TASK => Your answer must be every line of the data that contains "computer".

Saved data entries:

________________________

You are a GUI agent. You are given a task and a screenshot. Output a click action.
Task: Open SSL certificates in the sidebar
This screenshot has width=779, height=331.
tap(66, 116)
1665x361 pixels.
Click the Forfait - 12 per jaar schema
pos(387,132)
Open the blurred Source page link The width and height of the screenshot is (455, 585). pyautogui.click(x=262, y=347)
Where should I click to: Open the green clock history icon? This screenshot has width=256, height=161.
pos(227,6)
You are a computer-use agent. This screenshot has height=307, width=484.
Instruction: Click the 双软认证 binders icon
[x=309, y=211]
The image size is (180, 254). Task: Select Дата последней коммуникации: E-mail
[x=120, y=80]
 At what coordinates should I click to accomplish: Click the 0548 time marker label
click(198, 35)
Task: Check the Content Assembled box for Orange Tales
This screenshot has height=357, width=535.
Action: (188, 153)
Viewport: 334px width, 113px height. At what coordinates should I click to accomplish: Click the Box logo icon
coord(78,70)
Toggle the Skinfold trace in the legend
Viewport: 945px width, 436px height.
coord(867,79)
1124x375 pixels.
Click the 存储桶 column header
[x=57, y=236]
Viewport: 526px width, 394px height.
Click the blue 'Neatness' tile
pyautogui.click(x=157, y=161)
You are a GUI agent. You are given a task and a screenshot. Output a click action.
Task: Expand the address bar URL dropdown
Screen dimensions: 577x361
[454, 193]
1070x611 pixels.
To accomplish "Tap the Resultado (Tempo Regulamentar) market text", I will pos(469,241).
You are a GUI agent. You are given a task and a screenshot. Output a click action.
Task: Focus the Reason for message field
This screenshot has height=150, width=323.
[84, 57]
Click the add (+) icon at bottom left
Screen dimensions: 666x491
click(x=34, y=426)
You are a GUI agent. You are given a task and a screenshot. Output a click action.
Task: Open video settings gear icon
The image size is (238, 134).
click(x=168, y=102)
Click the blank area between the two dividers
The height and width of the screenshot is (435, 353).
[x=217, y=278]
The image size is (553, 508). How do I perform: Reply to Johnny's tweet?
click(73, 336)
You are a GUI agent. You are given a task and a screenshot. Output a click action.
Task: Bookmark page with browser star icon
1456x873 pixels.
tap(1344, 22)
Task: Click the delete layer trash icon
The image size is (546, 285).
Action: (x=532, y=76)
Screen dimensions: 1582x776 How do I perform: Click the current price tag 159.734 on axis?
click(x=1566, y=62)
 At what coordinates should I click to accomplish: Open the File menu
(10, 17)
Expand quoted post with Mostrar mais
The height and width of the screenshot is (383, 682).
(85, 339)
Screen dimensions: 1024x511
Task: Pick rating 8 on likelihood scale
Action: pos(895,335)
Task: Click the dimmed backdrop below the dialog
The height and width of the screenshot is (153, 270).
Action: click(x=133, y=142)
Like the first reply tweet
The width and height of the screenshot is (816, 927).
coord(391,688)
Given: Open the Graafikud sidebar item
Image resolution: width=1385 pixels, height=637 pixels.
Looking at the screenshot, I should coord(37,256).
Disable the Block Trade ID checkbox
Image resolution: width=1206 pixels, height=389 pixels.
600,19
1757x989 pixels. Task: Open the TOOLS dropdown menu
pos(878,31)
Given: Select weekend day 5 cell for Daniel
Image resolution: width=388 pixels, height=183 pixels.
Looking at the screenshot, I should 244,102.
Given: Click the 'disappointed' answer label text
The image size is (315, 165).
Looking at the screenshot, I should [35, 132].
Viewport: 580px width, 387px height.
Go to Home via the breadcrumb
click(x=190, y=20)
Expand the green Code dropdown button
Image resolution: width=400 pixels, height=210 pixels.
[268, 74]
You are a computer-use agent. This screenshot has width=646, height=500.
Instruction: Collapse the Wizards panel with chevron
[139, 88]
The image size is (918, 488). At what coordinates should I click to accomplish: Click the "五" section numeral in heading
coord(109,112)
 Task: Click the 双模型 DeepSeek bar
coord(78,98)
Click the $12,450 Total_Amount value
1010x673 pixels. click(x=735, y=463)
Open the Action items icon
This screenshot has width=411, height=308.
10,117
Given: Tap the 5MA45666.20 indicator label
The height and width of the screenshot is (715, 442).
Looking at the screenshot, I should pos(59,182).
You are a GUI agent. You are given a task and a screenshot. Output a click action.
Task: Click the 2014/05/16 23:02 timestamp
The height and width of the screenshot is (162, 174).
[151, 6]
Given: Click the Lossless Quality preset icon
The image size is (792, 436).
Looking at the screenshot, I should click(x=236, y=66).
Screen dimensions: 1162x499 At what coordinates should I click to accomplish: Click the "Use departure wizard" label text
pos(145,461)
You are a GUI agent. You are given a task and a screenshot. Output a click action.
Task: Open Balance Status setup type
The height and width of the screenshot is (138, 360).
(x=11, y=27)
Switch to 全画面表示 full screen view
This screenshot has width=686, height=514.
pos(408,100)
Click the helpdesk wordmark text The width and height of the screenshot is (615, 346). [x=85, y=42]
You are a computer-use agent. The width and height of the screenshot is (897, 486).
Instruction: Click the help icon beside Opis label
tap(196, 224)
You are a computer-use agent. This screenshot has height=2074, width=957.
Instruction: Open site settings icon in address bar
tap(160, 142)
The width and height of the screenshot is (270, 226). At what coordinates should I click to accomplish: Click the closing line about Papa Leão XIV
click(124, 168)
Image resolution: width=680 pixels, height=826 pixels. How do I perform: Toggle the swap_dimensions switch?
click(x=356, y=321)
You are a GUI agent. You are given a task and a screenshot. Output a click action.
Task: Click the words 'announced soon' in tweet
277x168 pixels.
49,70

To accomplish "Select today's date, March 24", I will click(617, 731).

________________________

TASK RESPONSE =>
You are a computer-use agent. This screenshot has height=307, width=484.
You are a computer-use agent. This screenshot has width=646, height=500.
You are a computer-use agent. The width and height of the screenshot is (897, 486).
You are a computer-use agent. This screenshot has height=2074, width=957.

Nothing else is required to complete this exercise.